Talk to anyone who has undertaken the compulsory hotel quarantine period in recent months – the Kiwis who were bunkered down at Surfers Paradise for the Magic Millions National Sale or jockeys moving states – and most will tell you the 14-day stint bordered on torture.
Dilmi, speaking yesterday from his Perth hotel with a window which provides a glimpse of Ascot racecourse, admitted his stint so far in Western Australia had proven more difficult than what he encountered in Adelaide and Brisbane earlier this year.
“Actually, it’s not until this one that I realised that it is really hard, not just on me, but all the people who are in their 50s and 60s who have to do it on their own,” said Dilmi, who came to Australia 11 years ago with Lauren “for six months” and has never left.
“I am lucky I am here with my wife, but that is what is so challenging is for people on their own. It’s pretty tough – it’s not an easy thing to do, being stuck in an apartment and not being able to get outside.”
Entering his sixth day of quarantine today and armed with a skipping rope in an attempt to exercise each day, Dilmi will be allowed out on Friday week and he is thankful Lauren is with him.
“(Travelling foreman) is not my title, but it is always easier when they are sending away a handful of horses to send my wife and I as we can get the job done together,” he said.
“It’s easier sending a couple rather than sending someone away for five or six weeks away from their partners.

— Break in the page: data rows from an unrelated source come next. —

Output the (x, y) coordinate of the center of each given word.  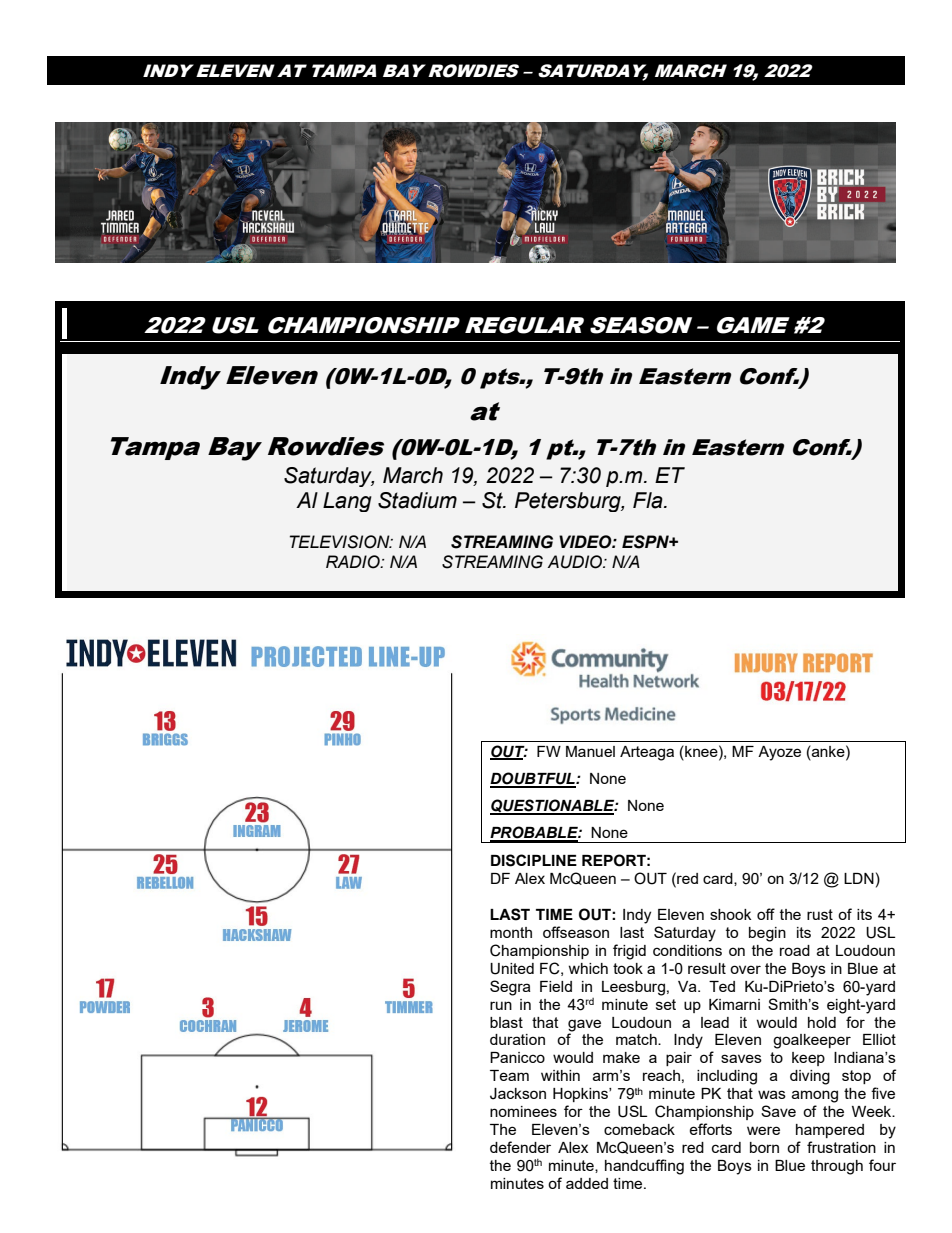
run (501, 1005)
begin (767, 934)
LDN (859, 878)
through (837, 1167)
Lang (347, 502)
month (511, 932)
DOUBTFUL (533, 779)
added (587, 1183)
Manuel (590, 751)
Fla (649, 500)
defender (520, 1147)
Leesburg (633, 988)
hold (822, 1022)
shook (730, 914)
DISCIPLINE (534, 860)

“Lauren rides trackwork and does office work as well within Godolphin and it’s lucky she is here with me as she is the one keeping me quiet – otherwise I’d be climbing the wall already.”
It is likely that Dilmi’s current stint will be the last one he needs to undertake as Victoria, in particular, gets its coronavirus second wave under control.

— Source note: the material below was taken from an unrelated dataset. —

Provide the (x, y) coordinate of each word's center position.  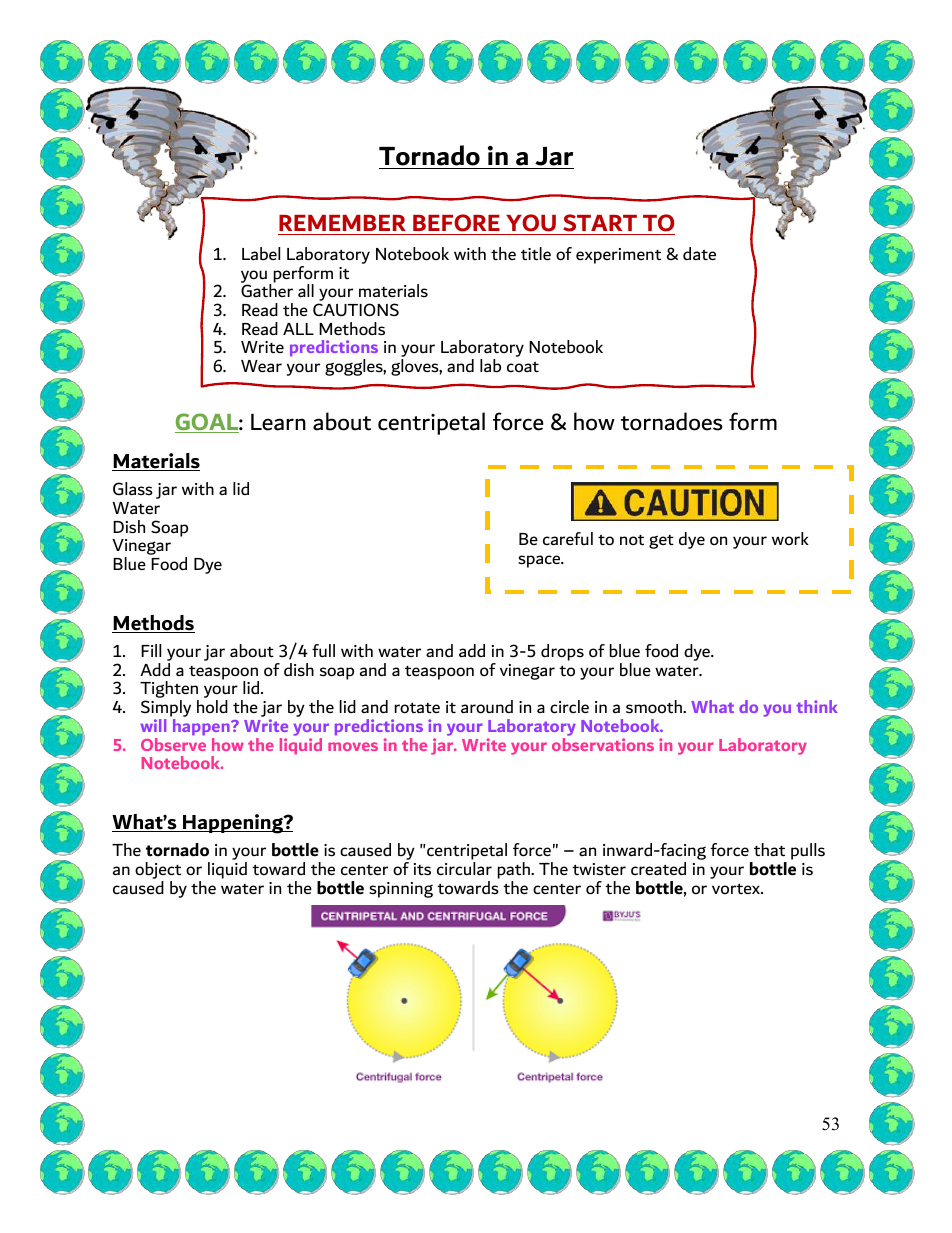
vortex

Monday’s press conference by Victorian Premier Daniel Andrews announcing a relaxation of restrictions was also good news for Godolphin’s Melbourne stable employees including Reg Fleming who has been Cummings’ ears and eyes for the past six months.
“When Andrews was giving his press conference I was on the phone to Reg Fleming and he was rapt and for the guys down there at the (Melbourne) stables, they have had it tough,” Dilmi said.
“James hasn’t seen the horses for six months and it was the same when I went to Queensland – he couldn’t come up – so regularly we were taking videos of the horses and keeping him updated all the time. Reg and Sean Keogh in Melbourne have done that pretty much every second day, so James is on top of everything.”
The Dilmis will be reporting back to headquarters on the progress of Winterbottom Stakes (Gr 1, 1200m)-bound Trekking, runner-up in Friday night’s Manikato Stakes (Gr 1, 1200m), and Kementari who finished fifth in the same race.
Best Of Days (Azamour), who is entered for Saturday’s Cantala Stakes (Gr 1, 1600m) at Flemington, and six-year-old Gaulois (Street Cry) could join the sprinters in Perth if he runs up to expectations.
“When James asked me about Perth, I thought ‘I have never been here’ and it’s a place I’d always like to come to, so I thought I’d give it a go,” said Dilmi who started his career in racing as an apprentice jockey for the now retired trainer Criquette Head.
“I had to talk to Lauren first, and she said it wasn’t going to be for six months, so for sure, let’s go.”